Temos histórias de cãezinhos cegos que, uma semana depois de terem sido adotados, já sabiam correr dentro de casa, desviando dos móveis, subindo e descendo de camas e sofás, conseguindo encontrar os donos atendendo a um simples chamado.

Enfim, não há razão para preconceito. A idéia de que um animal especial dá muito trabalho é mito. Ao contrário, a convivência com um animal assim nos faz crescer e evoluir. Sentimo-nos quase tão especiais quanto eles.

Com a adoção, ganham os animais, é claro, mas ganha muito mais aquele que os recebe.

Francisca. Não por acaso o nome de São Francisco, o símbolo maior do amor pelos animais.

Ela viveu muito. Teve donos e acreditamos que tenha sido bem tratada. De outra forma, não teria chegado tão longe. Mas o tempo passou e a idade trouxe a catarata e, com ela, a cegueira. Total e irreversível.

Foi abandonada, simples assim. Uma cadelinha de raça pura, frágil e sem a visão não se aventuraria a colocar sequer o focinho pra fora dos portões de sua casa. Os sinais do abandono são evidentes. Foi jogada na rua pra morrer. Quem o fez, sabia que morreria em questão de horas.

O abandono é só uma forma diferente de matar, talvez a mais lenta, cruel e covarde.

Por sorte, uma protetora a encontrou antes do acidente. Foi levada para a Cão Viver, onde recebeu a assistência que lhe faltou ao longo da vida. Ela estava doente e muito debilitada. O estado era grave e tudo indicava que não poderia ser salva.

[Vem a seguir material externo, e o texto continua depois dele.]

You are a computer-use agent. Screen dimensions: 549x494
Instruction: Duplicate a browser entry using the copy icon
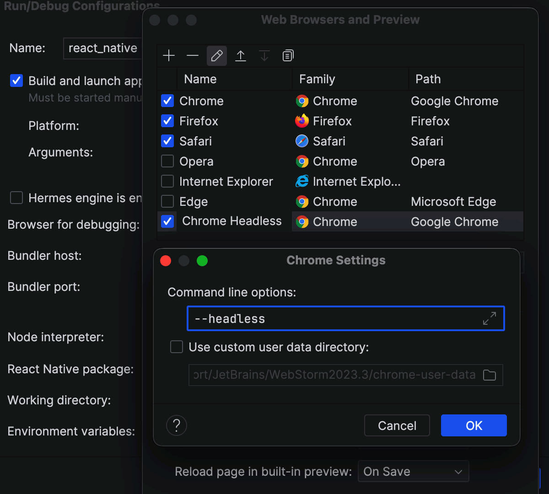tap(288, 55)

Estava claro que ela não chegou àquele estado depois de ter chegado às ruas. Foi abandonada pelos donos, muito antes de ser despejada. É o caso clássico do “abandono detrás dos muros”. O animal é largado nos fundos de um canil, sem cuidados, sem abrigo, sem qualquer assistência, sem condições mínimas de sobrevivência, algumas vezes sem comida e água suficientes e sem higiene. Muitas vezes são, literalmente, esquecidos.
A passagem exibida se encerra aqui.